Obviously there are TONS of details to iron out but here are some of my thoughts. The service would be free and donation-supported, and would be helpful for people with transportation looking for travelling buddies, as well as people who need rides. Hitchhikers/rideseekers could probably arrange rides days in advance if travellers post their planned travel in advance I guess (it would work like a rideshare website in that respect), and there would be a reference system for people to leave their thoughts on their interactions with each other for other ridesharers to make decisions on who to ride with based on (i.e. whether the person they are looking at is trustworthy). Additionally, the iphone/android app I am planning would keep users logged into their accounts and if it detects the user has been driving for more than 30 minutes (or whatever they set their preference to if they are willing to offer rides) prompt them to see if they are willing to pick up passengers and what their destination is.

I am also thinking hitchhikers could use the iphone app to see a map of people who also have the app and are travelling through their area to decide if they want to contact them. But I'm wondering if supporting that is even worth it, or is it unrealistic to think people who are hitchhiking might have phones that were capable of supporting those applications (my friends who hitchhike don't have web-capable phones).

Also, the ability to receive formatted text messages from people needing rides using registered phone numbers (such as "seeking Nashville, TN to Asheville, NC (via I-40)") would probably be useful but responding with messages providing confirmation and results of people who might be able to give them rides near them would require overhead in the number of text messages we would be sending I would think. Maybe make it known that users sending us a text requiring a response will be charged 20c per text or something added to their bill?

I would appreciate any thoughts and advice, especially pertaining to the feasibility of developing the mobile app to also support hitchhikers (obviously the service would but I mean the side of the app that would run on web-capable phones).


----------



## veggieguy12 (Aug 10, 2010)

I think this is a great idea; I don't know how it would really play out, how feasible it would be. For example, anybody who lists as willing to pickup riders without receiving payment is going to be swamped with requests, I imagine. Part of hitchhiking is that there's the deterrent risk to many because you don't know who your driver will be, and the anonymity allows some kind of generosity on the driver's part, and lack of contribution on the hitcher's part.
If roles were reversed and I was driving, I would pickup hitchhikers, but I would want some kind of contribution if I was continually picking up the same dude because he knows I have a consistent drive along a route, and he takes advantage (I mean that negatively) of my generosity in having that regular drive.

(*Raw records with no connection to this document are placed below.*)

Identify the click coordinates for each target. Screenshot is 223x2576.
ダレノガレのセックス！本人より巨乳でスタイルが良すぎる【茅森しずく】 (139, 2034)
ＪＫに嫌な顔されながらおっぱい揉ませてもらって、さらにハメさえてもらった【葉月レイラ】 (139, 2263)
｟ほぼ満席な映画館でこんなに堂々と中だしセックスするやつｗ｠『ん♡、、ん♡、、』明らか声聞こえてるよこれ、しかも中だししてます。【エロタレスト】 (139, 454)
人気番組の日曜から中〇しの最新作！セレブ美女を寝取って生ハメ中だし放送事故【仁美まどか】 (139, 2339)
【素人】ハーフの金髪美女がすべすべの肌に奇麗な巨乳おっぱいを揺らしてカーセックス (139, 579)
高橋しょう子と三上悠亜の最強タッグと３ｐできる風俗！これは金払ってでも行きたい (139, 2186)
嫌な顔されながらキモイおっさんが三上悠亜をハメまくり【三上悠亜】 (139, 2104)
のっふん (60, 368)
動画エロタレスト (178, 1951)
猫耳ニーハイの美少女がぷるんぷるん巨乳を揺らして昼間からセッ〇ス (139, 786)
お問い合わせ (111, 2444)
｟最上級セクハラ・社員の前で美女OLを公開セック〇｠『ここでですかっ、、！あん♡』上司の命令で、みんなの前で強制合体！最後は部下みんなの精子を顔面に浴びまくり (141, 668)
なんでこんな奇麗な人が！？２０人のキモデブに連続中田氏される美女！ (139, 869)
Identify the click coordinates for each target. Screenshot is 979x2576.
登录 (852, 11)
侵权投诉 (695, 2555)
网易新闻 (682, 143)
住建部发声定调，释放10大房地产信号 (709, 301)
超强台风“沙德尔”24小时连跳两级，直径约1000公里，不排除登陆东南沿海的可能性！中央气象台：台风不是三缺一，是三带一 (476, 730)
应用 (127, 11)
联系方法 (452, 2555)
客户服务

Having said that - and I should say that I am without a smartphone, at this time - I would like to develop a map of good hitching spots (Gold Star icon) and any info about bus routes that pickup/deliver to or near these. Such a map would also mark out spots that get little traffic or invite police harassment (Skull & Cross Bones), or have no good roadside shoulder space for vehicles to stop. Places that have not been rated could be left with a question mark. The more hitchhikers use these spots, the more the people getting on and off at these on-ramps will become accustomed to hitchhikers, and gradually (I believe, I hope), become willing to give a lift.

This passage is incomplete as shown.